START SUPPLIED DATA

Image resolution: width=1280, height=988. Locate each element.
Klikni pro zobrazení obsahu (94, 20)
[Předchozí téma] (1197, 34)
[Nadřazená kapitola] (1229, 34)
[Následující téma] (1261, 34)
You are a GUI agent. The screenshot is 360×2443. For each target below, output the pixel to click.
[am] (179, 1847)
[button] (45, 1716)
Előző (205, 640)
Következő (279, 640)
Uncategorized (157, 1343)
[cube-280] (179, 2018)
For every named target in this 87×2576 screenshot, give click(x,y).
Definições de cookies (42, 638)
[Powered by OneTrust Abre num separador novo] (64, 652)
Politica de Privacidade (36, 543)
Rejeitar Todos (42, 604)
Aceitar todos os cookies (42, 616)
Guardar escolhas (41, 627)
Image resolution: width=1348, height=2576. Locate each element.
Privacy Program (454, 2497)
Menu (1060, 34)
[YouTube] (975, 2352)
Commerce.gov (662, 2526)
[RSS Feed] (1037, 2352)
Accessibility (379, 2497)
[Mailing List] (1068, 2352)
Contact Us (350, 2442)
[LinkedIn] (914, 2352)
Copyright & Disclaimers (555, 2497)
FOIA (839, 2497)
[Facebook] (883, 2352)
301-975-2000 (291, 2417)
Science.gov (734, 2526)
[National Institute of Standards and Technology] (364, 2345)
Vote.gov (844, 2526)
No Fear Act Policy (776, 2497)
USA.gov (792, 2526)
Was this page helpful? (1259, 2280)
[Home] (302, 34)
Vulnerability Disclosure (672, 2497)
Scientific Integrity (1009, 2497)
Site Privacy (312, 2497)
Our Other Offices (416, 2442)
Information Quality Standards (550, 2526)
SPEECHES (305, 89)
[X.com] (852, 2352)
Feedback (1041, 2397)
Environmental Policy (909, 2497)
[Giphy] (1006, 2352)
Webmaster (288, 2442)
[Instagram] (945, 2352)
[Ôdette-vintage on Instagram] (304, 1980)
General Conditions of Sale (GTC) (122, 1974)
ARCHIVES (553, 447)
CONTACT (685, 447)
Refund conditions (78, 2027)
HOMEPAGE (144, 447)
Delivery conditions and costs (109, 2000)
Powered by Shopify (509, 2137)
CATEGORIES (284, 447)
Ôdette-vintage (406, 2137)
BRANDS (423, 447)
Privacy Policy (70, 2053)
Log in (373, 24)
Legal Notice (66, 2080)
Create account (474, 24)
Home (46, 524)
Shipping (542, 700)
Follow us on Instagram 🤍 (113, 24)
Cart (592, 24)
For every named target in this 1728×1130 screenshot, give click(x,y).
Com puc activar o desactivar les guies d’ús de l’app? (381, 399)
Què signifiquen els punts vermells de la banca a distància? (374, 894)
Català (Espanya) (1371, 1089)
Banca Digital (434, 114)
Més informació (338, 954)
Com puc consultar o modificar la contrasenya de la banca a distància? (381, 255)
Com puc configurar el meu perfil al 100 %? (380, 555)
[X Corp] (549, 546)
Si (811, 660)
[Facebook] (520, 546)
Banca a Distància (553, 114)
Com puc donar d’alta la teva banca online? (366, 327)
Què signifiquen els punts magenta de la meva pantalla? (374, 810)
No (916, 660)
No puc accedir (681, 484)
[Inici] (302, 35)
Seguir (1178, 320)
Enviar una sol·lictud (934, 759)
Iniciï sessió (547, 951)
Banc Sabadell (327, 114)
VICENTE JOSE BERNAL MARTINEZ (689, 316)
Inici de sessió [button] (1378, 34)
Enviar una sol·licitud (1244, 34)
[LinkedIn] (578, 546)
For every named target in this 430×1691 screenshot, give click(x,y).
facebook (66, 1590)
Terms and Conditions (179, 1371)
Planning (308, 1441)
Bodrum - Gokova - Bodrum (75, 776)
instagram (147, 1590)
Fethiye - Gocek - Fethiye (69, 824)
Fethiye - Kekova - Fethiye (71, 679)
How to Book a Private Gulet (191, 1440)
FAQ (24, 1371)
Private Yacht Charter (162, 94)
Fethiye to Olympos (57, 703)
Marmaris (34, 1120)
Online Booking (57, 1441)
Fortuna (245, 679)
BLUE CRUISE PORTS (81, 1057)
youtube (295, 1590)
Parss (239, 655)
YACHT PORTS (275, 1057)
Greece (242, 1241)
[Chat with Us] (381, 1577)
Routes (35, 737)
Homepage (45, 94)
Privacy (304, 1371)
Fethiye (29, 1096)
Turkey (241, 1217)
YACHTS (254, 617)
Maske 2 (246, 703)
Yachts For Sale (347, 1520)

END SUPPLIED DATA

→ REQUIREMENT
Exactly as written, return every line of the material.

→ SOLUTION BELOW
Image resolution: width=1280, height=988. Locate each element.
Klikni pro zobrazení obsahu (94, 20)
[Předchozí téma] (1197, 34)
[Nadřazená kapitola] (1229, 34)
[Následující téma] (1261, 34)
You are a GUI agent. The screenshot is 360×2443. For each target below, output the pixel to click.
[am] (179, 1847)
[button] (45, 1716)
Előző (205, 640)
Következő (279, 640)
Uncategorized (157, 1343)
[cube-280] (179, 2018)
For every named target in this 87×2576 screenshot, give click(x,y).
Definições de cookies (42, 638)
[Powered by OneTrust Abre num separador novo] (64, 652)
Politica de Privacidade (36, 543)
Rejeitar Todos (42, 604)
Aceitar todos os cookies (42, 616)
Guardar escolhas (41, 627)
Image resolution: width=1348, height=2576. Locate each element.
Privacy Program (454, 2497)
Menu (1060, 34)
[YouTube] (975, 2352)
Commerce.gov (662, 2526)
[RSS Feed] (1037, 2352)
Accessibility (379, 2497)
[Mailing List] (1068, 2352)
Contact Us (350, 2442)
[LinkedIn] (914, 2352)
Copyright & Disclaimers (555, 2497)
FOIA (839, 2497)
[Facebook] (883, 2352)
301-975-2000 (291, 2417)
Science.gov (734, 2526)
[National Institute of Standards and Technology] (364, 2345)
Vote.gov (844, 2526)
No Fear Act Policy (776, 2497)
USA.gov (792, 2526)
Was this page helpful? (1259, 2280)
[Home] (302, 34)
Vulnerability Disclosure (672, 2497)
Scientific Integrity (1009, 2497)
Site Privacy (312, 2497)
Our Other Offices (416, 2442)
Information Quality Standards (550, 2526)
SPEECHES (305, 89)
[X.com] (852, 2352)
Feedback (1041, 2397)
Environmental Policy (909, 2497)
[Giphy] (1006, 2352)
Webmaster (288, 2442)
[Instagram] (945, 2352)
[Ôdette-vintage on Instagram] (304, 1980)
General Conditions of Sale (GTC) (122, 1974)
ARCHIVES (553, 447)
CONTACT (685, 447)
Refund conditions (78, 2027)
HOMEPAGE (144, 447)
Delivery conditions and costs (109, 2000)
Powered by Shopify (509, 2137)
CATEGORIES (284, 447)
Ôdette-vintage (406, 2137)
BRANDS (423, 447)
Privacy Policy (70, 2053)
Log in (373, 24)
Legal Notice (66, 2080)
Create account (474, 24)
Home (46, 524)
Shipping (542, 700)
Follow us on Instagram 🤍 (113, 24)
Cart (592, 24)
For every named target in this 1728×1130 screenshot, give click(x,y).
Com puc activar o desactivar les guies d’ús de l’app? (381, 399)
Què signifiquen els punts vermells de la banca a distància? (374, 894)
Català (Espanya) (1371, 1089)
Banca Digital (434, 114)
Més informació (338, 954)
Com puc consultar o modificar la contrasenya de la banca a distància? (381, 255)
Com puc configurar el meu perfil al 100 %? (380, 555)
[X Corp] (549, 546)
Si (811, 660)
[Facebook] (520, 546)
Banca a Distància (553, 114)
Com puc donar d’alta la teva banca online? (366, 327)
Què signifiquen els punts magenta de la meva pantalla? (374, 810)
No (916, 660)
No puc accedir (681, 484)
[Inici] (302, 35)
Seguir (1178, 320)
Enviar una sol·lictud (934, 759)
Iniciï sessió (547, 951)
Banc Sabadell (327, 114)
VICENTE JOSE BERNAL MARTINEZ (689, 316)
Inici de sessió [button] (1378, 34)
Enviar una sol·licitud (1244, 34)
[LinkedIn] (578, 546)
For every named target in this 430×1691 screenshot, give click(x,y).
facebook (66, 1590)
Terms and Conditions (179, 1371)
Planning (308, 1441)
Bodrum - Gokova - Bodrum (75, 776)
instagram (147, 1590)
Fethiye - Gocek - Fethiye (69, 824)
Fethiye - Kekova - Fethiye (71, 679)
How to Book a Private Gulet (191, 1440)
FAQ (24, 1371)
Private Yacht Charter (162, 94)
Fethiye to Olympos (57, 703)
Marmaris (34, 1120)
Online Booking (57, 1441)
Fortuna (245, 679)
BLUE CRUISE PORTS (81, 1057)
youtube (295, 1590)
Parss (239, 655)
YACHT PORTS (275, 1057)
Greece (242, 1241)
[Chat with Us] (381, 1577)
Routes (35, 737)
Homepage (45, 94)
Privacy (304, 1371)
Fethiye (29, 1096)
Turkey (241, 1217)
YACHTS (254, 617)
Maske 2 (246, 703)
Yachts For Sale (347, 1520)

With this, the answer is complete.